EXTRACT
To understand the logic behind this continuity one has to analyze the responses of the colonized toward technological innovation. The responses varied, but the editors stress the selectivity, rather than passivity, of ordinary city dwellers toward modernity. For Colombijn and Coté, conscious consumption was crucial in how Western-derived modernity persisted into the postcolonial period. The agency of the colonized enabled the “counter-colonial process of defining an alternative modernity, one that the subaltern residents of the cities could own. This alternative modernity did not reject the fundamental ingredients of modernity . . . but challenged the assumption of exclusive ownership” (p. 11). Save for the introduction, the chapters of the book are divided into three sections based on the type of responses from the colonized: 1) “State Impositions and Passive Acceptance”; 2) “Partial Accommodation”; and, 3) “Selective Appropriation.”

PROBLEM TO SOLVE
Copy out the passage on how colonized city dwellers responded to modernity, word for word and in full. Nothing in the records is needed here.

PROVIDED MATERIAL
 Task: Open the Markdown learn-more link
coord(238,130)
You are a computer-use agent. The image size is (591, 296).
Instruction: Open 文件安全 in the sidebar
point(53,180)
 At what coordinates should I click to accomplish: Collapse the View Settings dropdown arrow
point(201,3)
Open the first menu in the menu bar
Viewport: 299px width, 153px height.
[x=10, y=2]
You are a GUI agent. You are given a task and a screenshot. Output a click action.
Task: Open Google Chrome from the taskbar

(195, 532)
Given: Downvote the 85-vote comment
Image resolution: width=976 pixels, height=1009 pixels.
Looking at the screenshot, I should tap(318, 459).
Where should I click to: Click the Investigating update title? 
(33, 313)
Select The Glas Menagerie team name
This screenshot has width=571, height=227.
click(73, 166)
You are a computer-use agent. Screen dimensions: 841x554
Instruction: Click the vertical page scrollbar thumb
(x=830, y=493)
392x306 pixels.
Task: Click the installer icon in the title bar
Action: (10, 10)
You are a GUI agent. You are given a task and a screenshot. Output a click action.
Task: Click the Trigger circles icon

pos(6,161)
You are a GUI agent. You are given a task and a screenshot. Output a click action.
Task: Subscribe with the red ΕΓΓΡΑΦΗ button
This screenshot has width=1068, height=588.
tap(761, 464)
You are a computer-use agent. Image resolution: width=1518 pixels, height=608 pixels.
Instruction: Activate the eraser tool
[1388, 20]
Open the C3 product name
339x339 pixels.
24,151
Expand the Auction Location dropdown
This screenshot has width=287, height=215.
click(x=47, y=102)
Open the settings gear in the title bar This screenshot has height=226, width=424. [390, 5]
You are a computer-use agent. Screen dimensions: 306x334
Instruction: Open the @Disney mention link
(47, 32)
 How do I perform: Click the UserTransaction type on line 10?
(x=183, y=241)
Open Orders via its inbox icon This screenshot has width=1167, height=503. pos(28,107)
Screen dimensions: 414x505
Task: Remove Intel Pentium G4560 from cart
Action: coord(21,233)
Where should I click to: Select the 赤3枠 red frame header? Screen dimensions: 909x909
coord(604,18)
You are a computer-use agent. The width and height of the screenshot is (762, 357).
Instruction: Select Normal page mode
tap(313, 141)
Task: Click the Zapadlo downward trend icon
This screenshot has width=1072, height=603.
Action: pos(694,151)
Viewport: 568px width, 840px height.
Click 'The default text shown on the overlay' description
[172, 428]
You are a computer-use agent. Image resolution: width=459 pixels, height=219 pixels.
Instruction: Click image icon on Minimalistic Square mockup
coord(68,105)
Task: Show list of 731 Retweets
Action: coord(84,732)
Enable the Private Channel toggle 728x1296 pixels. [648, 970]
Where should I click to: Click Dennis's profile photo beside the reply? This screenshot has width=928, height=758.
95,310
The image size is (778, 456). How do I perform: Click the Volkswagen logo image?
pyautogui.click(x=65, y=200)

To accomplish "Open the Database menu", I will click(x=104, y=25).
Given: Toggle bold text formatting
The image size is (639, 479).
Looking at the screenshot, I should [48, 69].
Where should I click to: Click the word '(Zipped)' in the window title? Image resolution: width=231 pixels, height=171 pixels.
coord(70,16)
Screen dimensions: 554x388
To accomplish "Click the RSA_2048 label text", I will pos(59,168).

EXERCISE RESPONSE
To understand the logic behind this continuity one has to analyze the responses of the colonized toward technological innovation. The responses varied, but the editors stress the selectivity, rather than passivity, of ordinary city dwellers toward modernity. For Colombijn and Coté, conscious consumption was crucial in how Western-derived modernity persisted into the postcolonial period. The agency of the colonized enabled the “counter-colonial process of defining an alternative modernity, one that the subaltern residents of the cities could own. This alternative modernity did not reject the fundamental ingredients of modernity . . . but challenged the assumption of exclusive ownership” (p. 11). Save for the introduction, the chapters of the book are divided into three sections based on the type of responses from the colonized: 1) “State Impositions and Passive Acceptance”; 2) “Partial Accommodation”; and, 3) “Selective Appropriation.”